Beijing has insisted on the 1992 Consensus as the foundation of cross-Strait relations – and that it will engage only with Taiwanese parties that accept it – since the pro-independence Democratic Progressive Party (DPP) returned to power in Taiwan in 2016. The Consensus was a verbal agreement that established the principal of “one China, different interpretations” (一個中國、各自表述) that allowed the CCP to emphasize the first and the KMT the latter part of the formula, enabling pragmatic cross-Straits engagement without resolving sovereignty. 

Beijing sees that pushing for unification too hard is backfiring 

But with the pro-independence DPP winning three consecutive presidential elections and incumbent Lai Ching-te happy to emphasize Taiwan’s de facto sovereignty, Beijing appears to have decided that pushing reunification too hard is backfiring across the Strait. Since the start of the decade, Taiwanese support for unification has remained steadily frozen below 5 percent, while support for independence has edged beyond 30 percent, according to long-running National Chengchi University surveys. The fact that the CCP and the KMT leaders are now jointly emphasizing anti-independence suggests that Beijing sees the need to break the latter trend as the priority. 

Crucially, Xi gave Cheng enough political room to present her self-styled “peace mission” to Beijing as a success. Despite her well-known pro-Beijing position, Cheng’s trip did not turn into the kowtowing show of a political puppet. During her visit, she proposed that both sides built on their “1992 Consensus and opposition to Taiwan independence” to establish a “peaceful development of cross-Strait relations” and eliminate all incentives for friction. While she did not detail how such a mechanism would work, Cheng highlighted that a return to pragmatic engagement with Beijing could reduce tensions and foster peace. 

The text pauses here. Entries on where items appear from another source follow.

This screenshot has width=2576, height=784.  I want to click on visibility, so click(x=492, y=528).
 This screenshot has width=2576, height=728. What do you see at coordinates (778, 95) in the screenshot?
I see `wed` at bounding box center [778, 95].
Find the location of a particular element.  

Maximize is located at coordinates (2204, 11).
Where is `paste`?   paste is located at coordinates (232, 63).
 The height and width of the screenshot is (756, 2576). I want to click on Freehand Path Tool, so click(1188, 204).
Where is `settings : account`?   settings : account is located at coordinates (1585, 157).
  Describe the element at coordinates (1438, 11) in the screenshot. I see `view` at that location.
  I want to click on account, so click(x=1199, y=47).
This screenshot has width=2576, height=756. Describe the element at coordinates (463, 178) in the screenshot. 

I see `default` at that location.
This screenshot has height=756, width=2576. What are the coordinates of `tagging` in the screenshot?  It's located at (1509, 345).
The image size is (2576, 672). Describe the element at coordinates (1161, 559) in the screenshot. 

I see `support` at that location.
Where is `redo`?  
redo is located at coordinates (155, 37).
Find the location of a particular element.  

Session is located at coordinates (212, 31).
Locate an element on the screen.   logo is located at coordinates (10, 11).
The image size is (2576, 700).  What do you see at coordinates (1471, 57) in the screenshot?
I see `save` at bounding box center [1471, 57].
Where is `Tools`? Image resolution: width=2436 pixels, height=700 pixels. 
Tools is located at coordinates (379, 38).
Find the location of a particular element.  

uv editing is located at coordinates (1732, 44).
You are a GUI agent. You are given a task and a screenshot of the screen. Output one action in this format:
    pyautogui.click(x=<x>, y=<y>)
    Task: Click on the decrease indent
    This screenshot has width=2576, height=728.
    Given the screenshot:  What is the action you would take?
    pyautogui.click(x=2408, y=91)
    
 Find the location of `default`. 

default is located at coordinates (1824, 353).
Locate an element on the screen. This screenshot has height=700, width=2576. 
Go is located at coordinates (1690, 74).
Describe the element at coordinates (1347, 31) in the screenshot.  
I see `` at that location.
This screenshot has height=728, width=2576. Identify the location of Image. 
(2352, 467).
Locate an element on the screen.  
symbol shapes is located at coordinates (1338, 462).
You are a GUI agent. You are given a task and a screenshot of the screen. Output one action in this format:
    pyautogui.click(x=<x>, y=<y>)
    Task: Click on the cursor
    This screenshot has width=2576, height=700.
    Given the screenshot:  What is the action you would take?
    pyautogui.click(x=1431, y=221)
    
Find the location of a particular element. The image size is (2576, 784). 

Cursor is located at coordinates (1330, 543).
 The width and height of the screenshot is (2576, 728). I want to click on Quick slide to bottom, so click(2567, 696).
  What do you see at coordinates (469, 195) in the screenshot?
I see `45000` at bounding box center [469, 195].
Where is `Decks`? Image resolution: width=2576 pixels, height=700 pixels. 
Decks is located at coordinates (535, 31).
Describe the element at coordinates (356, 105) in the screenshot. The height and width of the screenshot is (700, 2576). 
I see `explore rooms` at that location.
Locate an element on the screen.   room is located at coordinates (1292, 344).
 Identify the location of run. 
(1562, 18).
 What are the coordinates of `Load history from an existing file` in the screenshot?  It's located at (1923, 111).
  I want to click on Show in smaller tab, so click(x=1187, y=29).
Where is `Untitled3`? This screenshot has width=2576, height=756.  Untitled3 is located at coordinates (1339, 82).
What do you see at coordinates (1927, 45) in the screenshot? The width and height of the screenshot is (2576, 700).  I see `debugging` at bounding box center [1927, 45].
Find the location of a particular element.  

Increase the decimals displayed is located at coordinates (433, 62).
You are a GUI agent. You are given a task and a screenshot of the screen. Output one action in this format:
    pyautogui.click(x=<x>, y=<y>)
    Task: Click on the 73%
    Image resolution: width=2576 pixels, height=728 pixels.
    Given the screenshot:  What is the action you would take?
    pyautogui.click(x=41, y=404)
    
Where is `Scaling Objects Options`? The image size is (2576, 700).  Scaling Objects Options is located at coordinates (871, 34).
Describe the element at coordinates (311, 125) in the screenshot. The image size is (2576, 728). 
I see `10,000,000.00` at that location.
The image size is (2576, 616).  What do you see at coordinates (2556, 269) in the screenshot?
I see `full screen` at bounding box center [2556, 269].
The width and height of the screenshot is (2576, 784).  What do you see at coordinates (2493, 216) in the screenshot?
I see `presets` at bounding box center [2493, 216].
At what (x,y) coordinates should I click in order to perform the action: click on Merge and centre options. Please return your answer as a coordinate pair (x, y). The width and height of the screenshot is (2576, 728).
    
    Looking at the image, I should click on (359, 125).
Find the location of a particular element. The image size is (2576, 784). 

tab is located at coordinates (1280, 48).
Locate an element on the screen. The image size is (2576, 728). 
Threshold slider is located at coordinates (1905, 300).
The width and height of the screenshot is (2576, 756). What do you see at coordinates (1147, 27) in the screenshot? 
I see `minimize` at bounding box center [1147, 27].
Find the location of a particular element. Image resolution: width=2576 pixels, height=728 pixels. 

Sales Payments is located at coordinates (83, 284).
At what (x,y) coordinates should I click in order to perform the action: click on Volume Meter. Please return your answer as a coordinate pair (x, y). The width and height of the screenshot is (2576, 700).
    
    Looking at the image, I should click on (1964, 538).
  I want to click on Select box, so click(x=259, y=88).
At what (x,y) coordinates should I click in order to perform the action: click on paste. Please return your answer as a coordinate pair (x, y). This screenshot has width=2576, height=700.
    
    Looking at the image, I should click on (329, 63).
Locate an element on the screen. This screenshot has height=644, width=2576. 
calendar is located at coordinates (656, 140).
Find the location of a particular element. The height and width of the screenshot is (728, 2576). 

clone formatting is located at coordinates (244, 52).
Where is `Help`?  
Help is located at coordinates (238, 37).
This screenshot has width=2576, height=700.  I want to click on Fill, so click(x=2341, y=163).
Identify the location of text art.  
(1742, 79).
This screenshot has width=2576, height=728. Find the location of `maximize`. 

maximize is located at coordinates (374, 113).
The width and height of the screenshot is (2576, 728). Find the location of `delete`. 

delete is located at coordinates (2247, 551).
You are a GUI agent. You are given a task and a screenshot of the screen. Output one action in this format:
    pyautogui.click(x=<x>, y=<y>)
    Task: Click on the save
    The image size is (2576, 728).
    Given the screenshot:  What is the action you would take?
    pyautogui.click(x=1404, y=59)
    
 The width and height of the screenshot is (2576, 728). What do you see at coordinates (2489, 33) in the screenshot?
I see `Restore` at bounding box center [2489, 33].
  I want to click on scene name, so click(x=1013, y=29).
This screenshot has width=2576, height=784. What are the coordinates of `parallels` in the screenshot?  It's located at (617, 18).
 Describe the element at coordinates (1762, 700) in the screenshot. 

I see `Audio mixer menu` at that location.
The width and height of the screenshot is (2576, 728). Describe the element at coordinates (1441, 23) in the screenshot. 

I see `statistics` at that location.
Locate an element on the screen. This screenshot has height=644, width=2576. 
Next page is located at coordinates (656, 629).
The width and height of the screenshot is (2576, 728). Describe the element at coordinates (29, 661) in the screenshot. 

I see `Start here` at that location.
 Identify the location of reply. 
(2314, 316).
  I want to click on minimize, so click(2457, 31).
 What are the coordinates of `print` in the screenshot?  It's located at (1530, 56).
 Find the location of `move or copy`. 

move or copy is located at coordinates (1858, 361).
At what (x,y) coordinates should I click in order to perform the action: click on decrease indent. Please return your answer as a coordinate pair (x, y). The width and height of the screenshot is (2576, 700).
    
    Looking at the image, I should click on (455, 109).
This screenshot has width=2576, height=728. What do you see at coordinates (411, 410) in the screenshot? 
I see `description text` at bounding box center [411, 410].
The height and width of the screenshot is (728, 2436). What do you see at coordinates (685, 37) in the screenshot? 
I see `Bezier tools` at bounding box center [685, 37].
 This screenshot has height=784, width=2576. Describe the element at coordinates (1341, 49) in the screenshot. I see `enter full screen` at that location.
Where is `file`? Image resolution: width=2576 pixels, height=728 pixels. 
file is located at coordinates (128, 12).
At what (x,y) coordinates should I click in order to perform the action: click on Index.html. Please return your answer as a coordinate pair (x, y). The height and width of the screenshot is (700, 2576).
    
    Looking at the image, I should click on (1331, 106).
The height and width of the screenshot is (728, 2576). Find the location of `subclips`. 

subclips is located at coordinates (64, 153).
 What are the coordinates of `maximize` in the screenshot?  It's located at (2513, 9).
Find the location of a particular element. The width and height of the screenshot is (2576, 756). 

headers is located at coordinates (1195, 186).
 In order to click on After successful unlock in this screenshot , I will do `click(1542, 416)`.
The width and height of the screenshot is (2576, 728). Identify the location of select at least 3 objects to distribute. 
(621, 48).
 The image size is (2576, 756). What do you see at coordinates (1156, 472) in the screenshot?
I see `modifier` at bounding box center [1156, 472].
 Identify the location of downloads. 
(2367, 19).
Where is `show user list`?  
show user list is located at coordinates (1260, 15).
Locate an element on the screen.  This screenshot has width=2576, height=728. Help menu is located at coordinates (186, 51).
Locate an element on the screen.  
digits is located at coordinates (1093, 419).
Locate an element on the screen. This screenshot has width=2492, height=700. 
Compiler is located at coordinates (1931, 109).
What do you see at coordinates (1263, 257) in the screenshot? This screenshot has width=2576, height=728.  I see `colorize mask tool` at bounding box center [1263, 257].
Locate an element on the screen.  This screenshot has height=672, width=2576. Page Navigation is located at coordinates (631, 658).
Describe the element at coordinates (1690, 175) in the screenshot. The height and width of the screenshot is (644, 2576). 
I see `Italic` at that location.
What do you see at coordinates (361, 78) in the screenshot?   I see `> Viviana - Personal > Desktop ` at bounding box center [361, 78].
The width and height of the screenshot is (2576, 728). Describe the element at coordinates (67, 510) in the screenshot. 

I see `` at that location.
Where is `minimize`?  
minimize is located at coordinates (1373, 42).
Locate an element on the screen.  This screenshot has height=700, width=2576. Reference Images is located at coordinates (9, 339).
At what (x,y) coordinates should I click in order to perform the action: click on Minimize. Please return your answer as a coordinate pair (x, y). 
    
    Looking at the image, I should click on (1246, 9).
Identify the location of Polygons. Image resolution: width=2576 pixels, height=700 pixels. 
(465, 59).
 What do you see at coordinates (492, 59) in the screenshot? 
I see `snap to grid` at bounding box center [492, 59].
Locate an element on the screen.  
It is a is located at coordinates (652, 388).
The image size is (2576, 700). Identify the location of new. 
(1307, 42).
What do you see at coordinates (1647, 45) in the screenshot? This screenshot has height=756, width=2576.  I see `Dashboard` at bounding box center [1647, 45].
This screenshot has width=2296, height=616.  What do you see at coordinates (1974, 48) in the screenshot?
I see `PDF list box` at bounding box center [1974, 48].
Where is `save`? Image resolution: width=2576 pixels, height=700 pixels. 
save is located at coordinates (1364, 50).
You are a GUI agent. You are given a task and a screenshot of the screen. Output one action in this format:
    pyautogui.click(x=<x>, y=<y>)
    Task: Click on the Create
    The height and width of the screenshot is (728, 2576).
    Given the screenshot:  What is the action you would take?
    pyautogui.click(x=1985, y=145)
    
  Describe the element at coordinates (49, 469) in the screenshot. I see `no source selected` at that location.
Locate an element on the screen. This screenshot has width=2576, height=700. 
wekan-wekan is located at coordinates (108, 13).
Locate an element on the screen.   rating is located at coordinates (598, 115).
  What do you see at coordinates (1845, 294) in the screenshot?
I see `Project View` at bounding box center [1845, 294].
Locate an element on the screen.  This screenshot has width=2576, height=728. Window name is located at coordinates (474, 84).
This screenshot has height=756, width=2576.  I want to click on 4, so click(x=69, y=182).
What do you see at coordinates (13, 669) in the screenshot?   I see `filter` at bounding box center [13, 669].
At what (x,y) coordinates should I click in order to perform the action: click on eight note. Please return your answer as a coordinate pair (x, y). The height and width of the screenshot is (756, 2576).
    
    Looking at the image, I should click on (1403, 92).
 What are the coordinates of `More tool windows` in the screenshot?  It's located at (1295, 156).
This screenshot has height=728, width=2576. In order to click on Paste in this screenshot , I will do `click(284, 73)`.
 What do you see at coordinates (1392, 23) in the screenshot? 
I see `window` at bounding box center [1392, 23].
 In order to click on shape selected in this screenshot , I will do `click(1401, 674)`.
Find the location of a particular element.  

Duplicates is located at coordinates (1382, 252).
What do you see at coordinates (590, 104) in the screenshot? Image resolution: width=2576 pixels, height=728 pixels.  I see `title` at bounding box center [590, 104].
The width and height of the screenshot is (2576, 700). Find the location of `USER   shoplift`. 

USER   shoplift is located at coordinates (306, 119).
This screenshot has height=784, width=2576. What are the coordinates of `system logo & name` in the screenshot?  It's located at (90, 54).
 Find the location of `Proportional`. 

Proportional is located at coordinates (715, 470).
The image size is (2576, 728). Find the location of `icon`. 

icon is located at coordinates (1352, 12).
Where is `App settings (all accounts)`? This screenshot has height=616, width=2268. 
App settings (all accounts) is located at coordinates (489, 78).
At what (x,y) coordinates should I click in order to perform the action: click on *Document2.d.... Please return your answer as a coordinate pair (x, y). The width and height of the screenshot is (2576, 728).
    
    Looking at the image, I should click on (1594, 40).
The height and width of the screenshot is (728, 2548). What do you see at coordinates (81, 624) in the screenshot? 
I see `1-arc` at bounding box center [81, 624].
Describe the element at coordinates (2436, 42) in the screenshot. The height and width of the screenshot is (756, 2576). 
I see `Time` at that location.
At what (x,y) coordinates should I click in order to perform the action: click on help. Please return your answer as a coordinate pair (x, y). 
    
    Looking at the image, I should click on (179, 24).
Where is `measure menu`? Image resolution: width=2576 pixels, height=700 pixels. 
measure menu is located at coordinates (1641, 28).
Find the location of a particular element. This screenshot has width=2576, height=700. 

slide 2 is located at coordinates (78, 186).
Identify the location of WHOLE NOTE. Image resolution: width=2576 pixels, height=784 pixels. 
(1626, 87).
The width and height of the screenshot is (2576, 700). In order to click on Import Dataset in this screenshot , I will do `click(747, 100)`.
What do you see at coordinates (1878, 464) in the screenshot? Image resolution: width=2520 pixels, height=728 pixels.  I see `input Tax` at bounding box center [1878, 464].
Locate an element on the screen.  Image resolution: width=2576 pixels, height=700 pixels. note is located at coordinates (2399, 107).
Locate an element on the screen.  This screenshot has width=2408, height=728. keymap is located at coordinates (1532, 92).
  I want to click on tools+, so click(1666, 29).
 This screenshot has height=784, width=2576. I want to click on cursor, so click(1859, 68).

This in turn allowed Beijing to show that it still holds the upper hand in cross-Strait dynamics: Despite tensions between the CCP and DDP, amicable dialogue is still possible – as long as China’s interlocutors accept key prerequisites, such as opposition to Taiwanese independence. 
Cheng’s visit shows that even as Beijing and the DDP administration in Taipei refuse to engage, China can still cultivate ties with Taiwanese politicians more closely aligned with its agenda. This is meant to undercut the perception that Beijing’s political agenda has no market in Taiwan. 

Beijing wants to underline that it can still engage with Taiwan directly

Critics might argue that Cheng is making a deal with the devil, as Taiwanese President Lai Ching-te warned when he said “making compromises with an authoritarian regime at the expense of sovereignty and democracy will bring neither freedom nor peace.” But with leaders from like-minded democracies such as France, Germany, the UK and Canada having visited Beijing one after another in recent months, pragmatic engagement appears to be winning over strategic rivalry. In an increasingly chaotic and fragmented international order caused by Washington’s waywardness, maintaining communication with Beijing appears to be the safer option. 

By hosting Cheng so generously, Beijing also wants to underline that it can still engage with Taiwan directly without the need for Washington as a mediator. Cheng’s visit was carefully staged by Beijing ahead of the upcoming Xi–Trump meeting. Her and Xi’s joint emphasis on curbing pro-independence sentiment in Taiwan framed relations as a domestic rather than an international matter. Even if the US president says nothing about Taiwan when next in Beijing, his silence could be interpreted as tacit approval of this new narrative – and this would make it easier for Beijing to push its opposition to Taiwanese independence internationally.